Глядя на них, сложно поверить, будто у них может быть личная жизнь, другие интересы или что они, в свободное время от работы, занимаются хоть чем-то ещё… кроме работы.
Натуральное помешательство объединяло этих двоих в коллеги, но при этом разнило так же, как если бы каждый был сам в себе. И сам по себе. В сфере работы это проявлялось аналогично.
Зону не нравилось говорить с медиком. Редко, когда их совместная работа была успешной и сходилась практически во всём, они достигали взаимопонимания. А в остальное время часто работали вместе, при этом находясь в совершенно разных мирах.
Офицер отошел от кулера, набрав в чашку воды. Малиновый чай. Чёрт его знает, с чего бы этого его вдруг захотелось после кофе. Но от кофе начало тошнить. От еды тоже. Что-то бросить в себя из необходимости представлялось трудом непосильным. И Старший кривился при одной только мысли о нормальной еде.
Сойдёт и чай.
Тошнота преследует Зона с самого раннего утра, когда он ещё не был уверен, что вообще сможет подняться и разогнуться. Но сила воли была превыше заботы о себе. В особенности с тех пор, как Офицер поставил перед собой цель, стоя лицом к определённым проблемам и намечая планы, плевать на своё самочувствие и желание. На желание спать, отдыхать, заниматься отвлекающими делами, время от времени вспоминать о том, что нужно питаться, а не заливать себя кофе и чаем в противовес.

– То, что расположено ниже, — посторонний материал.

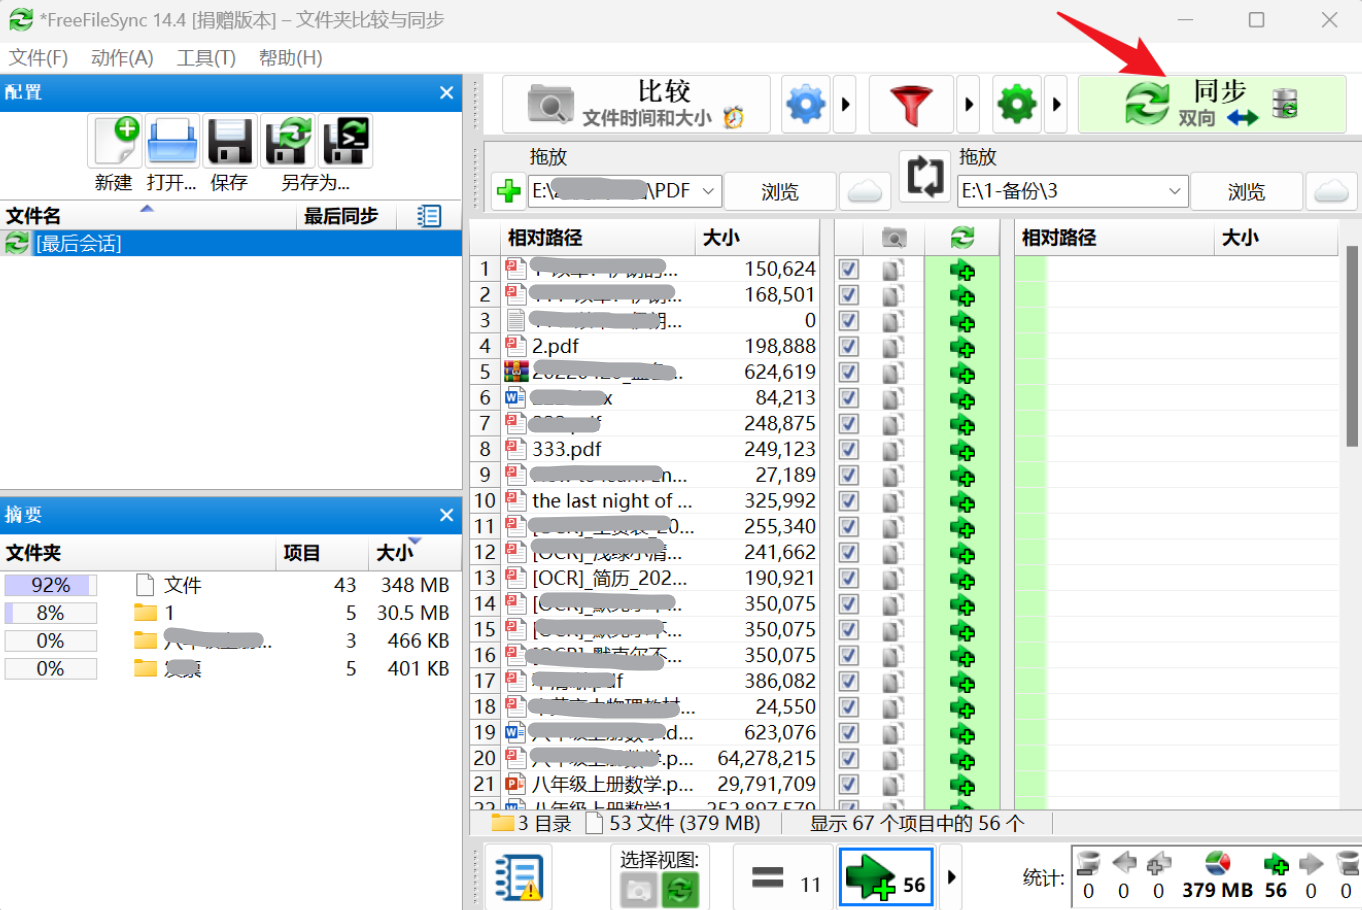Screen dimensions: 1362x910
Task: Start the 同步 synchronize button
Action: tap(1211, 104)
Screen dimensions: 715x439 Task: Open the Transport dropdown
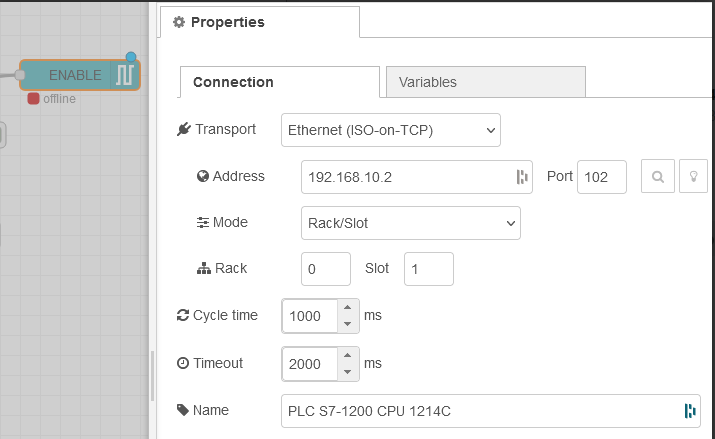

Только когда заваливаешься к себе в комнату уставшим и измотанным, чувствуешь себя живым. Почти так же, как после хорошей драки в погоне за особо опасными преступниками. Возвращаешься весь в синяках, ушибах, ссадинах и порезах. Побитый, потрёпанный, всё ноет. А сам ты доволен.
Дово-о-о-о-олен.
Как идиот.
Вот. Мол, меня побили. Но и я их побил. Раз в десять поболее, чем они меня. Хорошо-то как. Пошевелиться не могу. Господи, вот оно где счастье.
Но когда работа сводилась до узкого разбора бумажек и рытья в аппаратуре, эта усталость, которая накатывает в конце, не была украшена кровоподтёками, как Зон привык. Она просто была. Тем не менее тоже неплохо напоминала о том, что ты живчик, раз устаёшь. Раз двигаешься. Раз работаешь.
Оно стоит того. На самом деле стоит. Ощущать себя живым снова и снова каждый раз после того, как думаешь, что скоро умрёшь — здорово. И иногда даже становится не важно, приходит ли это чувство тогда, когда в сантиметре от тебя проносится смертоносная пуля, или когда рутинная работа стала такой затянутой, что хочется повесится.
В любом случае… смерть близка. И ощущать её дыхание рядом, каждый раз ускользая как от физического, так и духовного разложения — то ещё забавное занятие. Возможно поэтому у Зона была такая зависимость от работы.
Помешательство.
Офицер выкручивает из кулера бутыль и ставит на пол, отходит, относя кружку на стол. И именно тогда к нему неожиданно обращается медик и техник. Техник и медик. Кто он в первую очередь — Бездна его разбери.
Высокий, худой, но с крепкими руками. Густой чёлкой. Узкими глазами. Или они казались узкими из-за особого строения уголков глаз.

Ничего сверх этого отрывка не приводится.